The Database and its Open-Source Dependencies
Building a database from scratch is often considered daunting. However, the Rust programming language and its open-source community have made it easier.
With a team of three experienced developers, we have implemented ScopeDB from scratch to production in four months, with the help of Rust and its open-source ecosystem.
ScopeDB is a shared-disk architecture database in the cloud that manages observability data in petabytes. A simple calculation shows that we implemented such a database with about 50,000 lines of Rust code, with 100 direct dependencies and 647 dependencies in total.
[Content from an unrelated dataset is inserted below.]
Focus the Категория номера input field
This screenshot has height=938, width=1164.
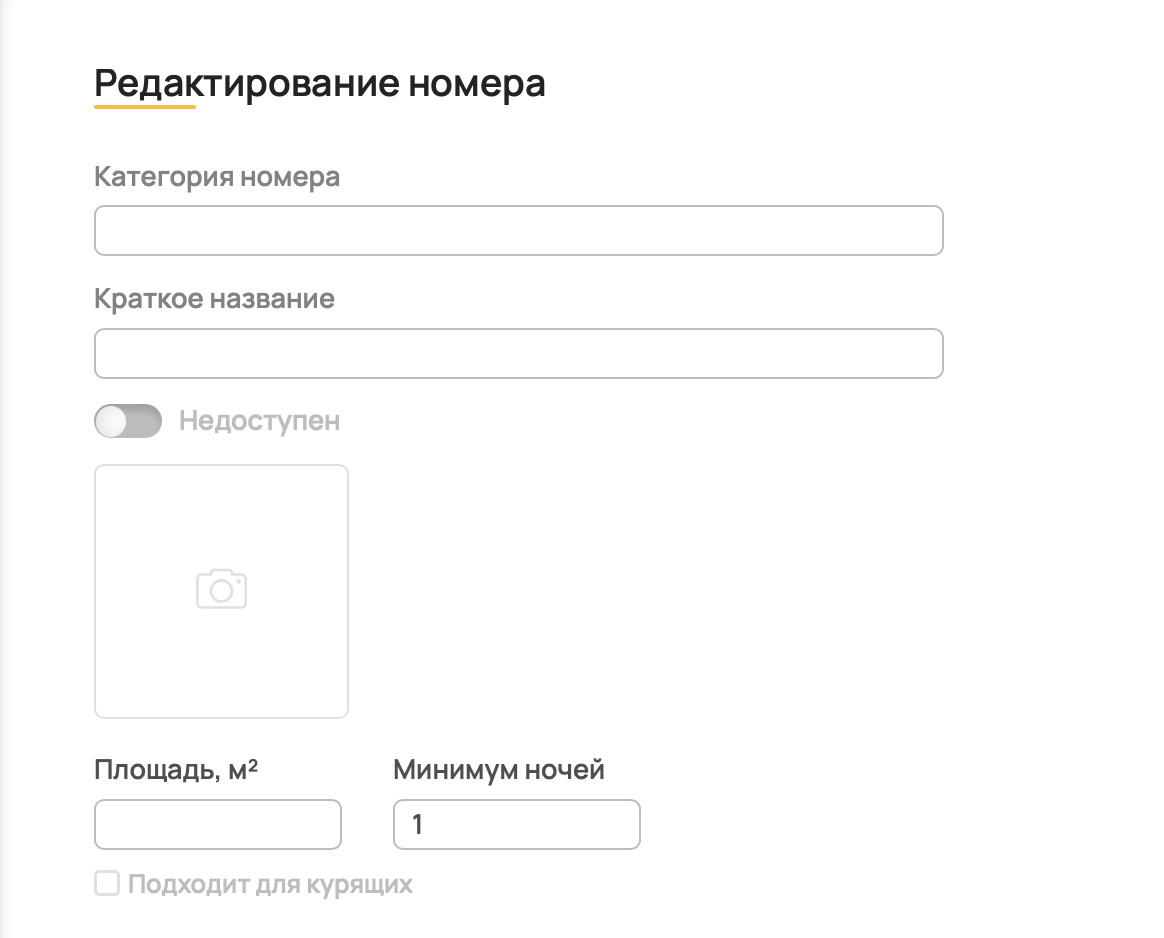(518, 231)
Here are several open-source projects that we have heavily used to build ScopeDB:
- ScopeDB stores user data in object storage services. We leverage Apache OpenDAL as a unified interface to access various object storage services at users’ choice.
- ScopeDB manages metadata with relational database services. We leverage SQLx and SeaQuery to interact efficiently and ergonomically with relational databases.
- ScopeDB supports multiple data types. We leverage Jiff with its
Timestamp
andSignedDuration
types for in-memory calculations, and ordered-float to extend the floating point numbers with total ordering.
UPDATE: Filtered internal crates, the open-source dependencies are 623 in total. Check out this Gist to see if your project is one of them
(Note that a dependency in the lockfile may not be used in the final binary)Besides, during the development of ScopeDB, we spawned a few common libraries and made them open-source. We have developed a message queue demo system as its open-source twin.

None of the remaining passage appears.